Scott Bemand’s tenure as Irish Women’s Rugby Head Coach got off to the perfect start in Dubai last Autumn as his team went on to win the inaugural WXV 3 competition.

They had a clean sweep of victories on their way to the title. They kicked things off with a 109-0 win over Kazakhstan. It was Ireland’s biggest ever score and try haul (17) in a 15s Test match, male or female. Hooker Sarah Delaney getting the penultimate try on her international debut. They followed that win up with a dominant 64-3 victory over Columbia in Round 2.

Bemand’s charges had a winner-takes-all clash with Spain. The Spaniards were only two places below Ireland in the world rankings in 12th before the game. Despite trailing 13-3 at the break, Ireland dug deep in that second half to muster up a comeback. Their trusty lineout maul did the damage for tries from Grace Moore (60 minutes) and Neve Jones (72), edging their way to a 15-13 win.

Ireland Co-Captain for the tournament, Edel McMahon explained how collecting silverware was always their target.

“Winning the title was our main objective. It was the competition we found ourselves in and that’s just the way it was. Our target was to come away with three wins, to achieve that was massive for us in terms of growing our confidence and seeing out a plan especially with Scott (Bemand) and the new coaching team in place.
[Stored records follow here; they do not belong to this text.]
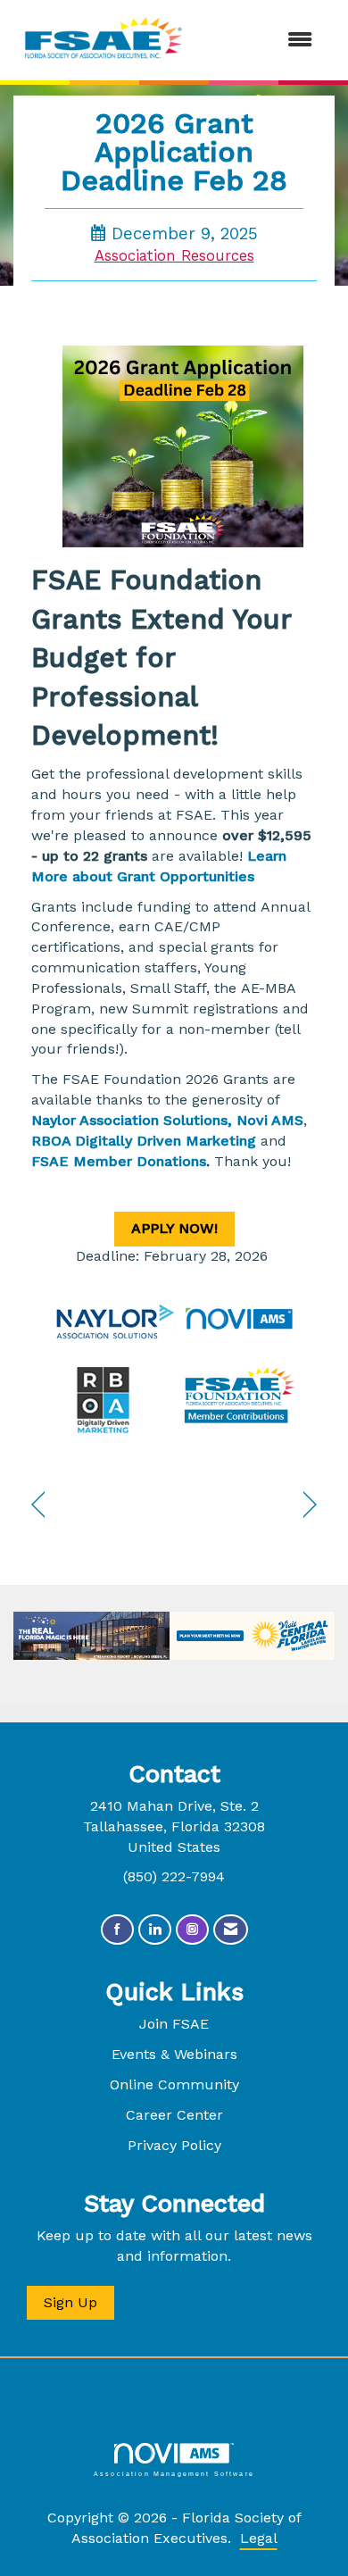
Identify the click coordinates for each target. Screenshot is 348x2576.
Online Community (174, 2084)
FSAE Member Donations (118, 1161)
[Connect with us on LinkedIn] (154, 1930)
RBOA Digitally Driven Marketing (143, 1140)
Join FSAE (174, 2023)
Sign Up (70, 2302)
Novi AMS (269, 1120)
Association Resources (174, 255)
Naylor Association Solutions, (131, 1120)
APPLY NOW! (174, 1228)
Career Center (174, 2114)
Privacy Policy (174, 2145)
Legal (259, 2538)
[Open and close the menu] (261, 40)
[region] (310, 1505)
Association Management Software (174, 2473)
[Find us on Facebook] (117, 1930)
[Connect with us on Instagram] (192, 1930)
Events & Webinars (174, 2054)
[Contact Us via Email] (230, 1930)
“We got the opportunity to figure out what was working for us as a team. We got to lay down the foundations of the training identity he wanted us to play. We’ve got the chance to build on all of that for the Six Nations in the coming months. It was a good opportunity to get familiar with players and staff”.

Bemand has plenty of young talent at his disposal. The youthfulness of the squad is one of the key positives moving forward into the future. His touring party for the WXV 3 campaign included seventeen players aged between 18-23.

Fifteen of them began the tournament with seven caps or less, and five went on to make their international debuts across the first two rounds – Eimear Corri, Megan Collis, Sarah Delaney, who only turned 19 in December, Fiona Tuite and Clara Barrett.

Ireland v Spain: WXV 3 2023

Edel McMahon and Sam Monaghan of Ireland lift the WXV trophy following the WXV 3 2023 match between Ireland and Spain at The Sevens Stadium on October 28, 2023 in Dubai, United Arab Emirates. (Photo by Christopher Pike – World Rugby/World Rugby via Getty Images)

“It was great that these girls were able to come into an environment where we were winning. It might have been challenging for some players who made their debuts over the last few years, they weren’t maybe successful experiences which can be tough.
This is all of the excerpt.